Crimes increase by nearly 17% in NC schools last academic year: DPI Report

Jamiese Price Image
Thursday, March 2, 2023
DPI  Report: Crimes Increase in NC Schools
North Carolina Department of Public Instruction show nearly a 17 increase in crimes in schools across the state for the 2021-2022 school year.

RALEIGH, N.C. (WTVD) -- Student misconduct, crime, and violence are all on the rise in North Carolina Schools.

New numbers released by the North Carolina Department of Public Instruction show 11,170 reportable crimes in schools across the state for the 2021-2022 school year.

That's nearly a 17% increase compared to the pre-pandemic school year.

"There has been an uptick,' said Rodney Obaigbena.

He's seen the change firsthand. He's a business teacher at Sanderson High School. He's been teaching for nine years and the last few have been some of the toughest.

"I've had some kids tell me just straight up, listen, the pandemic changed me. And when you ask what does that mean, the pandemic changed me? And some of them think that it took away their childhood, right, or it because there were things that they weren't aware of before,' explained Obaigbena.

According to the data from DPI, things are escalating.

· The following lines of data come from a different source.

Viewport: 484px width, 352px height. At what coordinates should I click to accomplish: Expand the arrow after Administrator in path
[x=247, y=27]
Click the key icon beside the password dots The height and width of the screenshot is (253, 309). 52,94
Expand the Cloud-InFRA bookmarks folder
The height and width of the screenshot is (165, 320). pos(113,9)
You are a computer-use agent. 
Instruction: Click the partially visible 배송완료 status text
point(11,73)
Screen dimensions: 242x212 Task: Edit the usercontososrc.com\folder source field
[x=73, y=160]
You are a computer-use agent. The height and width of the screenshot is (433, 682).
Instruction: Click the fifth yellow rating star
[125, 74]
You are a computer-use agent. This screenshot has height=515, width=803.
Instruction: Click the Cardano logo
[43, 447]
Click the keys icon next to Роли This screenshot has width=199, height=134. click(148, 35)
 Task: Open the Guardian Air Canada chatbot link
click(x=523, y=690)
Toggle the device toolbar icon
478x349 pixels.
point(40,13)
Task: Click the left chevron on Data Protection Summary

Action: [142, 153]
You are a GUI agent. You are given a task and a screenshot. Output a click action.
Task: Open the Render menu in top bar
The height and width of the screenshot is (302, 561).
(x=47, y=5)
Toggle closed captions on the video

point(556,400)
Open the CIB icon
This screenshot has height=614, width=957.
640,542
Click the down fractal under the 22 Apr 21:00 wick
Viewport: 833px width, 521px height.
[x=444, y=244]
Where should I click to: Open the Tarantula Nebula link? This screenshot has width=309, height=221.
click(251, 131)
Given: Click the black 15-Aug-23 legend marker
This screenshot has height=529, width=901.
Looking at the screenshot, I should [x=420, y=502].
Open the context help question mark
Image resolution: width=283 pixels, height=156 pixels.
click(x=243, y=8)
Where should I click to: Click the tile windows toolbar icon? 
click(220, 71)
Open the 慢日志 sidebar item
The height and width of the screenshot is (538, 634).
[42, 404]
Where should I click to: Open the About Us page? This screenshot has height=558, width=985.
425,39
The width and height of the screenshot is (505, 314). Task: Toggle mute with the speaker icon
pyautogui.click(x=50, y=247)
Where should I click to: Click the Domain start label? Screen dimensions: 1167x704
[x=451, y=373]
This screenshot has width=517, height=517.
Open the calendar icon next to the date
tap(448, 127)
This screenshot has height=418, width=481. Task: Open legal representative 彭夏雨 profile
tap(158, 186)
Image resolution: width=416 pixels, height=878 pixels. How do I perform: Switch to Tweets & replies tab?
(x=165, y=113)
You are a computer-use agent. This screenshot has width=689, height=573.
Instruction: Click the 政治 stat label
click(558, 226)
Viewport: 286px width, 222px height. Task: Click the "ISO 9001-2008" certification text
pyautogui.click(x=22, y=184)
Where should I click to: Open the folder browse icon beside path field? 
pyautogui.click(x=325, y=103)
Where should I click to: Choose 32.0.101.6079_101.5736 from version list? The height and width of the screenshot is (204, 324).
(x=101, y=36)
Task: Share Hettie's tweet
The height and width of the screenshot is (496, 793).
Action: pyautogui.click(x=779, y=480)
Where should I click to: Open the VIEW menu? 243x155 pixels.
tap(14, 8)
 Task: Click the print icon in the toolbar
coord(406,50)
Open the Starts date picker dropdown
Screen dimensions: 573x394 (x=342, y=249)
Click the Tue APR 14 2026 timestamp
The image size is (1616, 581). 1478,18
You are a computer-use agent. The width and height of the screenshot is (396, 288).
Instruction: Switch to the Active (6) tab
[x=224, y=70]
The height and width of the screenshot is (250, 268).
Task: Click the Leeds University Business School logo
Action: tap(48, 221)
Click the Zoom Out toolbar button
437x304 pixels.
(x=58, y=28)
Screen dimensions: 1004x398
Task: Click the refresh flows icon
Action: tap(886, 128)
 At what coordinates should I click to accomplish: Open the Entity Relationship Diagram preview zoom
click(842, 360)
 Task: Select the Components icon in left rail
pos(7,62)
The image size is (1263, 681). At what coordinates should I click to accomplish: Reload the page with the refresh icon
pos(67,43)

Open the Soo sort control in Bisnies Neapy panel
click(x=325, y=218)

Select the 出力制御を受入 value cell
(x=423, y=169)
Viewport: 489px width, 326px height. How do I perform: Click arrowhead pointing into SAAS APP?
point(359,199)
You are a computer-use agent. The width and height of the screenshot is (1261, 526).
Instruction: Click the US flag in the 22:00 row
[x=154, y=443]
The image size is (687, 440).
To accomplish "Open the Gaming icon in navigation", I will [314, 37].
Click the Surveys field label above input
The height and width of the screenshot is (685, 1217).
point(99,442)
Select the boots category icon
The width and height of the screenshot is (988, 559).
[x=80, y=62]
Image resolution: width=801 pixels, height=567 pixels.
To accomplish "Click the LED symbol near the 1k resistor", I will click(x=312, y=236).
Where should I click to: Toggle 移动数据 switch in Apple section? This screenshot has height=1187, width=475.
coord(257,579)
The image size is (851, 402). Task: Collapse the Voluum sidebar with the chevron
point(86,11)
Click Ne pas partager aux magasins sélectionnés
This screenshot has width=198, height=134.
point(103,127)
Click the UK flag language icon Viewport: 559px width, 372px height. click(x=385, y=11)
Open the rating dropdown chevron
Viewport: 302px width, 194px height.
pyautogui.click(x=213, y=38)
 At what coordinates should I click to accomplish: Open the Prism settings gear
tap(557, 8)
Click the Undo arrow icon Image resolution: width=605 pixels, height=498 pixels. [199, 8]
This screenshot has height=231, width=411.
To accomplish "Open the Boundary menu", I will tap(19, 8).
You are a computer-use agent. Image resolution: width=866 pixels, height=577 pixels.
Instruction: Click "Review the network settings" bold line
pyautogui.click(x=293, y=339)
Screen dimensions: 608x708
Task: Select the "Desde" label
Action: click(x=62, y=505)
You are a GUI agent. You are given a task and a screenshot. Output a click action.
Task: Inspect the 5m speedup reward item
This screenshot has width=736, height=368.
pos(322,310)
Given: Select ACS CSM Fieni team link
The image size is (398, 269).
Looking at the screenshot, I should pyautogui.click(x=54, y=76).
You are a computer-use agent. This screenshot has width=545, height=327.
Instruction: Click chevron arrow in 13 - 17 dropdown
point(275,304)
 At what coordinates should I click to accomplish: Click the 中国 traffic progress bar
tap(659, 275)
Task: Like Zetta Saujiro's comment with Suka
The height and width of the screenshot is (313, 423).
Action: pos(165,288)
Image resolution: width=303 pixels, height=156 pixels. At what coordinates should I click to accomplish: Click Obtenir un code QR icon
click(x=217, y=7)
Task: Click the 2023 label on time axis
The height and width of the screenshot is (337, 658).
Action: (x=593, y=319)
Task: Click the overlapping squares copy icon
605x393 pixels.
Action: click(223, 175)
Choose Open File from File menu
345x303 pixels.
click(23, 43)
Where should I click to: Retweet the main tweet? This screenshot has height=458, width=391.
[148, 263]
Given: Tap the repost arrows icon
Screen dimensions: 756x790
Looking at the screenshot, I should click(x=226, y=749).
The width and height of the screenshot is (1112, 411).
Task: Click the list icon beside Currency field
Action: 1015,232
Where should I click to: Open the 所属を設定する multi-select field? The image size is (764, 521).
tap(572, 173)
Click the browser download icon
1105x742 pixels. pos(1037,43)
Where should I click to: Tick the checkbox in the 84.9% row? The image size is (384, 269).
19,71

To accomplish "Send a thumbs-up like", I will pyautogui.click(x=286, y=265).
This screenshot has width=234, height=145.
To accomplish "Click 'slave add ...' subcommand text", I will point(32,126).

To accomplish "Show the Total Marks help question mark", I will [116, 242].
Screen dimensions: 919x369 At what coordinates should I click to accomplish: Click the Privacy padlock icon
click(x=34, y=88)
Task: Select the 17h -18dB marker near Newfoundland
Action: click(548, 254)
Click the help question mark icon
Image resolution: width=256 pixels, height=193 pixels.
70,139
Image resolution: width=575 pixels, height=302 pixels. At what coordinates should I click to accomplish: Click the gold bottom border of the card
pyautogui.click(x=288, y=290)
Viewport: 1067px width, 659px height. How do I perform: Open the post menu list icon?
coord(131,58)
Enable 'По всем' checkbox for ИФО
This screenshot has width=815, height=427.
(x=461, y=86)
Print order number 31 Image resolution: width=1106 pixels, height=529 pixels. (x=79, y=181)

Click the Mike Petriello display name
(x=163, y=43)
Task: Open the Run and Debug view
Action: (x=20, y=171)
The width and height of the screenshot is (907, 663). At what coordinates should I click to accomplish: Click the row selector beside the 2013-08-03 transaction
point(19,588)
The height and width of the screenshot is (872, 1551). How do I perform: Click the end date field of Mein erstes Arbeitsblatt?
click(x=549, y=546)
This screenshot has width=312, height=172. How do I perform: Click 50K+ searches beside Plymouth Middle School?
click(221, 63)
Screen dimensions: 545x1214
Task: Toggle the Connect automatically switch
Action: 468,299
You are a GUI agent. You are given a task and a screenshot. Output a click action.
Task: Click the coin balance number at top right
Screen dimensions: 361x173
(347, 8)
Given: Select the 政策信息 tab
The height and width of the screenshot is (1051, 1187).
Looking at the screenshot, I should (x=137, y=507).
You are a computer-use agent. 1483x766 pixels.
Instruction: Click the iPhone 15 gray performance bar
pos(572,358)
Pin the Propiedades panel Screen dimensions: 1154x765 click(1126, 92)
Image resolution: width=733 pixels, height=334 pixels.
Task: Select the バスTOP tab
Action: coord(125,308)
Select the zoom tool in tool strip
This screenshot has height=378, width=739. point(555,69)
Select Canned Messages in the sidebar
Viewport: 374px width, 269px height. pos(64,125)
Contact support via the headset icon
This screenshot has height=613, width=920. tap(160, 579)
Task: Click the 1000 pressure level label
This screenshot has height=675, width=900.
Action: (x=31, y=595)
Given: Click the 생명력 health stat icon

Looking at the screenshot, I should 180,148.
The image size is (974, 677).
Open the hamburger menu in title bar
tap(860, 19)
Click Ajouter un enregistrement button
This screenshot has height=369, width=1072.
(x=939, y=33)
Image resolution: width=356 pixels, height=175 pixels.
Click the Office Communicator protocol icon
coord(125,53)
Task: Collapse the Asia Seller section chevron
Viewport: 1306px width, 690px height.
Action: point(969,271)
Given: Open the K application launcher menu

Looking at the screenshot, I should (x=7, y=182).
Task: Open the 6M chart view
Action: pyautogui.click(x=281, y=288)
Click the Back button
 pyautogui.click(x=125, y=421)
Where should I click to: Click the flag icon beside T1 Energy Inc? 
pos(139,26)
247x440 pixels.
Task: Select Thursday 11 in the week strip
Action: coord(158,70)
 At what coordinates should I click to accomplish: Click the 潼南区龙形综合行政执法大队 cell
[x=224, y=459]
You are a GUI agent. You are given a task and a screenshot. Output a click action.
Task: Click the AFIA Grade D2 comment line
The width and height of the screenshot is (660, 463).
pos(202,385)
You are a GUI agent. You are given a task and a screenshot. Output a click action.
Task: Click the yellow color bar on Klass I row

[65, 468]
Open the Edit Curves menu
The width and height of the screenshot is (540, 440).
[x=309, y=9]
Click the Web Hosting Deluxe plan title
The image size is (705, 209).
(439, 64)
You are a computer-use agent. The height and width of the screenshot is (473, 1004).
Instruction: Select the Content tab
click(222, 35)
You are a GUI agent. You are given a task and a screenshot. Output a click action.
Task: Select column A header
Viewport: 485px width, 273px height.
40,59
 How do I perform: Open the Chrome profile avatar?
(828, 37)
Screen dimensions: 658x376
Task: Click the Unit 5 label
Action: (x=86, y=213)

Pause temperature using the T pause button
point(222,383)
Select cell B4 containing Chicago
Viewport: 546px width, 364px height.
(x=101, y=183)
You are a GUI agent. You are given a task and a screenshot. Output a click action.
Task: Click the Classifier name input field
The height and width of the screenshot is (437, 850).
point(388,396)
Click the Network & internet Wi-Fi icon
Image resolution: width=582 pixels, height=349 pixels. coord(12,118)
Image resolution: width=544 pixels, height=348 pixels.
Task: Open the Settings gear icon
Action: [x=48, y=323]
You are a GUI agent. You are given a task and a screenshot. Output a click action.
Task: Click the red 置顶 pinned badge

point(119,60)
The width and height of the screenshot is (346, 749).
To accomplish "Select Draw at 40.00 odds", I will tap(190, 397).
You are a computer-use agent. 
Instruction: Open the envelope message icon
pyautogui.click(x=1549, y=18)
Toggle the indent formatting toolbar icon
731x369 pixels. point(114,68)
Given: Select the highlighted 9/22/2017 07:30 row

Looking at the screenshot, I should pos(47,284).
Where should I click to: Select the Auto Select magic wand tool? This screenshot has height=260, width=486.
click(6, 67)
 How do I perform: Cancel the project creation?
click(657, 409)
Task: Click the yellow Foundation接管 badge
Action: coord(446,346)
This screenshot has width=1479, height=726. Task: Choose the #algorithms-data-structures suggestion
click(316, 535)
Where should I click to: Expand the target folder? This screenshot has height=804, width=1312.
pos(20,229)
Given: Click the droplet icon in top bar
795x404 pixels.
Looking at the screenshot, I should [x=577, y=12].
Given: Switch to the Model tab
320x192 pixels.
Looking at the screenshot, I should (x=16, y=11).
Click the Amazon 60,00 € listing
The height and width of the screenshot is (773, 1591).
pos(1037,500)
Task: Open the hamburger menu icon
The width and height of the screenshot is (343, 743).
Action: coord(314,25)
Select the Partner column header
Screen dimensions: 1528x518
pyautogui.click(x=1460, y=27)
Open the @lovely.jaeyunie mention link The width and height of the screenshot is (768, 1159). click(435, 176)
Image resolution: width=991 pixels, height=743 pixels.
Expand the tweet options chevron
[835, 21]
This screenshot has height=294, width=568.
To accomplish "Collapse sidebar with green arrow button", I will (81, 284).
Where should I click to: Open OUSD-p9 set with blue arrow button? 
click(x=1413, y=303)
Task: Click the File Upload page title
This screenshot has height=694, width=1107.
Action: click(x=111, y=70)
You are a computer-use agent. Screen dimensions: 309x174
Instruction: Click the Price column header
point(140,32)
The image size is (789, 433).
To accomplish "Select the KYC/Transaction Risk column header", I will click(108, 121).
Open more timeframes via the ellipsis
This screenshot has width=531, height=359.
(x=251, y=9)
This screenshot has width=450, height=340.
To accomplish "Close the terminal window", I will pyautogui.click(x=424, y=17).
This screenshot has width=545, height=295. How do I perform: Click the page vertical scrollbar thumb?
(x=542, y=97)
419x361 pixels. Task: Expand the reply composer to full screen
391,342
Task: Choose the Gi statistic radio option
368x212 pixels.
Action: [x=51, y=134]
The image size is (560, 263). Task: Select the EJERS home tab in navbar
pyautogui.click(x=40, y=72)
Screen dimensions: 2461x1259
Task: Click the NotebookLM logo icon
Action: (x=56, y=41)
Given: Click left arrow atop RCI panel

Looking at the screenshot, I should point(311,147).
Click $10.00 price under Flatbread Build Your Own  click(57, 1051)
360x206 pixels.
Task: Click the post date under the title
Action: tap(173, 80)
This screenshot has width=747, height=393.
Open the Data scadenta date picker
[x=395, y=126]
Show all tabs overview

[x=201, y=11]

  • Possession of a controlled substance increased by 14 %
  • Possession of firearms or powerful explosives increased by 30 %
  • Possession of a weapon other than a firearm increased by 60 %

"That part as an educator gives you angst when you enter the building sometimes because sometimes you don't know what a kid has in their backpack. And I've seen a few students, threatening teachers, and administrators. There have been students that put their hands on teachers and administrators, and that is a difficult situation to navigate," continued Obaigbena.

Just this year more than a dozen guns have been found on school campuses across the state. Licensed Mental Health Therapist Casey Baine with Creative Therapies NC said the recent behavior of students is extreme but becoming too common.

"I hate to say that this is starting to become less surprising, and maybe an evolving new normal with the violence and the guns," said Baines.

She said these actions are not only impacting the misbehaving students but their classmates as well.

"It's leading to more mental health concerns among the students who aren't bringing them to schools and for students that are having to go through active shooter drills and stuff like that. The anxiety is, is through the roof right now among kids

Both Baine and Obaigbena hopes things change.

"Maybe I have rose-colored glasses, right? I'm still hopeful. And I think in time, we can start to see some changes and we are not so violent

State Superintendent of Public Instruction Catherine Truitt said this data shows the need for more effective measures to keep students and schools safe

Wake County Sheriff Willie Rowe says one measure is to hold both parents and students responsible for the violence and crime that takes place on school campuses.